A diferença entre o intelectual jovem…

A diferença entre o intelectual jovem e o intelectual maduro é esta: o último tem coragem para assumir a responsabilidade pelo que diz. Parece pouco, mas não é. O jovem é, frequentemente, lógico e rebelde, é capaz de críticas ferozes e perspicazes; mas, o mais das vezes, não tem coragem de fazê-las expondo o seu rosto, nem atrelando a elas seu nome completo. Em suma: não tem coragem de assumi-las, muito menos de sofrer as consequências de sua provocação. O tempo passa, porém. E a temperança que costuma conferir pode enganar sobre este quesito: o intelectual maduro, embora pareça mais comedido, não tem medo de ir até o final.

Dez anos de estudo independente…

Dez anos de estudo independente bem estruturado colocam o estudante acima de qualquer professor universitário brasileiro que não tenha sido, também, um bom estudante independente. Não faz diferença a área de atuação: a academia não forma, sozinha, intelectuais dignos do nome, e não lhes confere a integração necessária do conhecimento especializado no conhecimento geral. As razões para tal podem ser debatidas, não o fato escandaloso de que a especialização o mais das vezes restringe o horizonte intelectual ou, antes, de que os especialistas se mostram míopes para qualquer coisa que extrapole sua restrita área de especialização. É curioso porque, em tese, não há erro estrutural aparente: a especialização só é possível após a graduação. Mas esta parece insuficiente, se não perniciosa, e não produz graduados prontos para se especializar.

Há desafortunados que chegam à vida adulta…

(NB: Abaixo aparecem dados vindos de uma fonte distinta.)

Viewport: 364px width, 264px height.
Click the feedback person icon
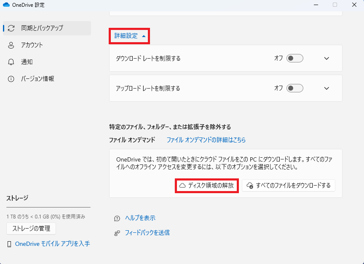(x=117, y=233)
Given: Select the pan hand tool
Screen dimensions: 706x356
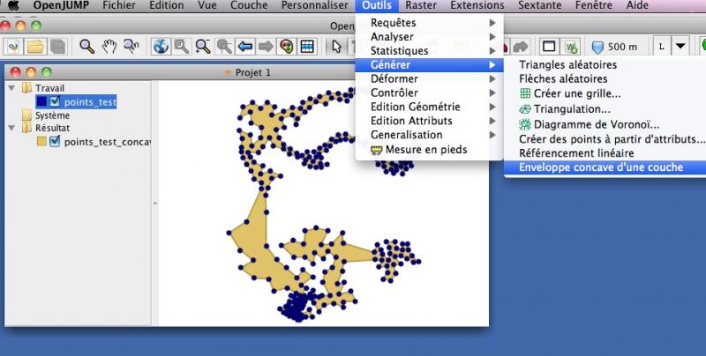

Há desafortunados que chegam à vida adulta desprovidos da experiência da lealdade, a qual, se refletirmos bem, não costuma ser comum. Contudo, aquele que teve a sorte de viver as circunstâncias necessárias para assimilá-la, tem de dar um passo adiante. Por mais que a valorize, por mais que através dela tenha incorporado lições importantes, é preciso que perceba sua insuficiência para sustentar uma relação. Excelente, sim; mas não mais do que pré-requisito. É voltar, pois, a São Tomás de Aquino, fortificado da experiência para lhe dar maior razão.